The joint statement said the detentions must be seen in the “larger context of the prolonged lockdown of the state since August 5, 2019, which also is an attack on the constitutionally assured rights and dignity of millions of our sisters and brothers in Kashmir.”

“We also demand complete and verifiable restoration of the rights and freedoms of our Kashmiri brethren, who, against all odds, have repeatedly shown their allegiance to the Indian Union, by being an integral part of our democratic process,” it said.
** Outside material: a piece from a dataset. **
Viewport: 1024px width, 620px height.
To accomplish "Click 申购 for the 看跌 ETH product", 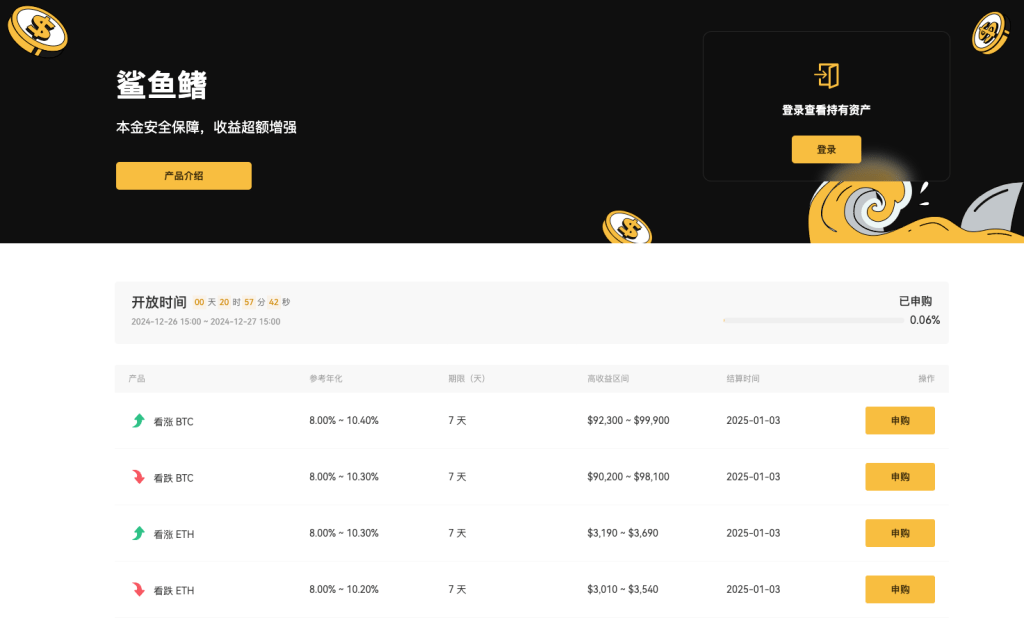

“All this exposes the oft-repeated lie of Prime Minister Narendra Modi and Home Minister Amit Shah that the situation in J&K is ‘completely normal’. Whereas the government has recently organised well-choreographed visits of foreign diplomats to Srinagar in a bid to show the world that the situation in J&K is ‘normal’, it has placed all kinds of hurdles in the attempts of representatives of India’s own political and media establishment to move freely in the state and assess the situation on the ground,” it said.

This is the second time in a fortnight that non-Congress Opposition parties have come together to issue a joint statement. Following the communal violence in Delhi, while the Congress had met President Ram Nath Kovind to demand that Home Minister Amit Shah be sacked, the Left and some other parties — including the NCP, RJD and DMK — had written to the President separately.